— GOAL OF THE EXERCISE —
Where in the records does the word "agent" occur? Copy each line in which it does.

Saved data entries

──────

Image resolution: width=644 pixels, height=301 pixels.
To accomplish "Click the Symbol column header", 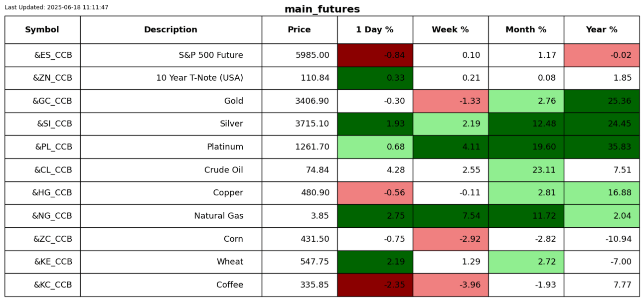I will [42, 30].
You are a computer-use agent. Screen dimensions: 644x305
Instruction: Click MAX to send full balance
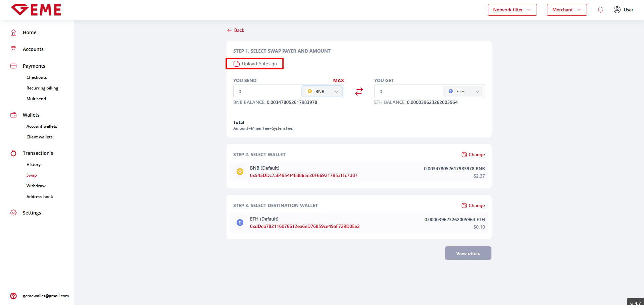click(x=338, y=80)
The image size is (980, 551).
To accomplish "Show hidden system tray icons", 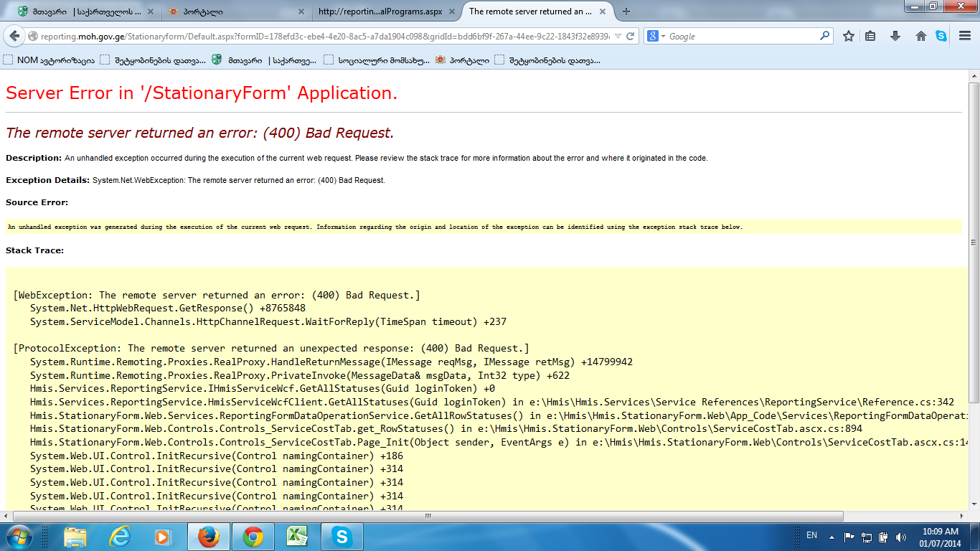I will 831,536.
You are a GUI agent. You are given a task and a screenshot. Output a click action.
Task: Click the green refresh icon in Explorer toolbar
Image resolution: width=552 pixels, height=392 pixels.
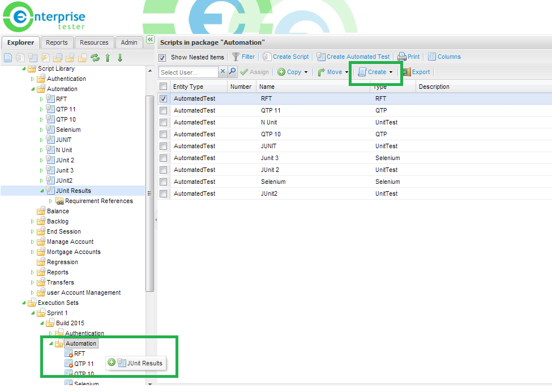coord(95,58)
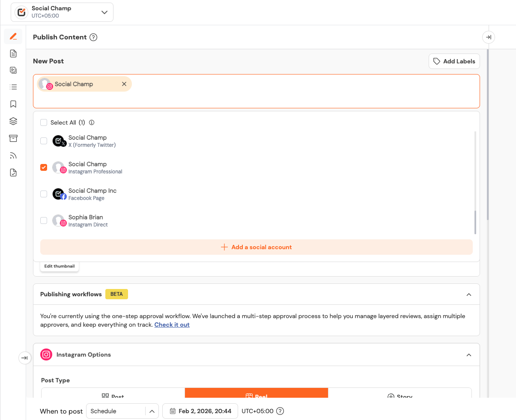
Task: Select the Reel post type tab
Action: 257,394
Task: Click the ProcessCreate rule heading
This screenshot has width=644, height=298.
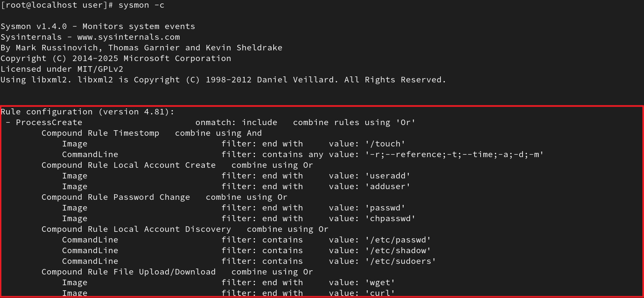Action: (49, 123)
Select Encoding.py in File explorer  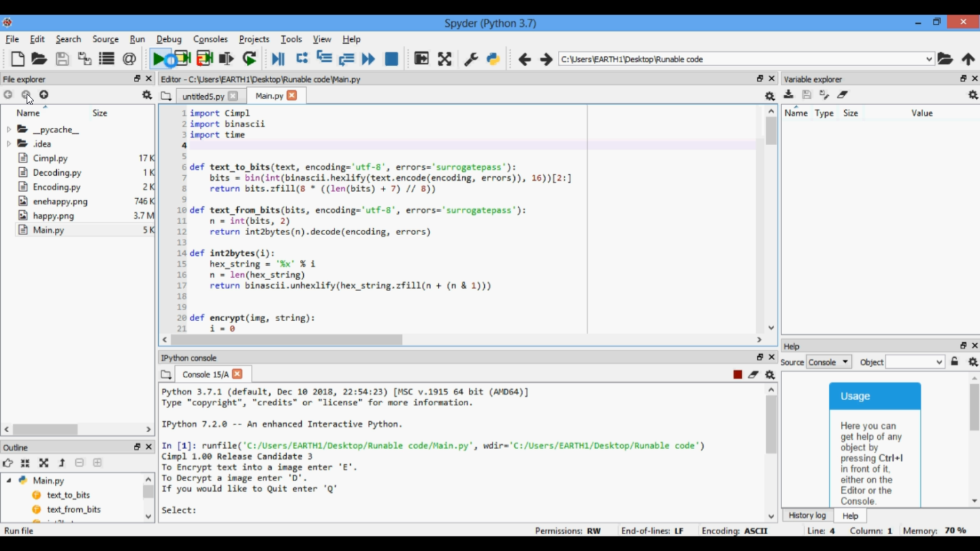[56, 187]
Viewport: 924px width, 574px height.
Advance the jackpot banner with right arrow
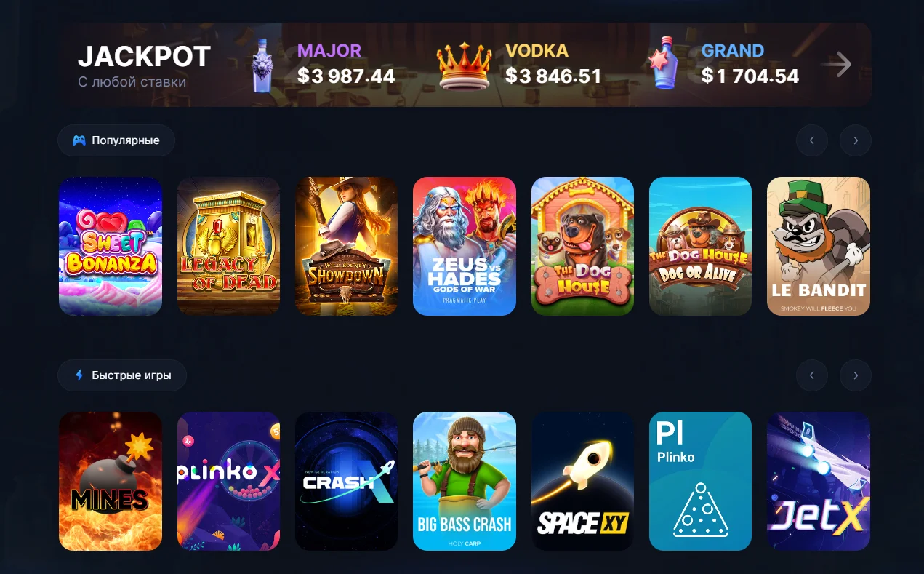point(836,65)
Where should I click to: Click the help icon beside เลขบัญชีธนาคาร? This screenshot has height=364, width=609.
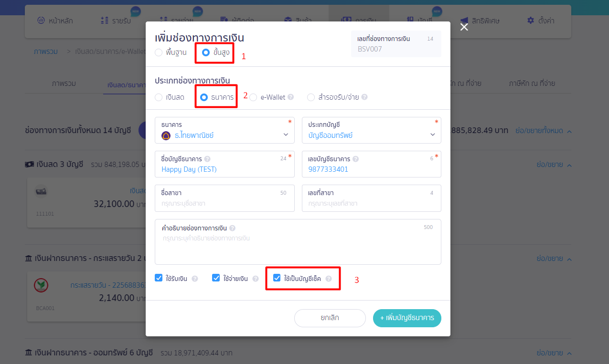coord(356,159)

──────

— ANSWER AREA —
You are a computer-use agent. Screen dimensions: 644x305
You are a GUI agent. You are given a task and a screenshot. Output a click action.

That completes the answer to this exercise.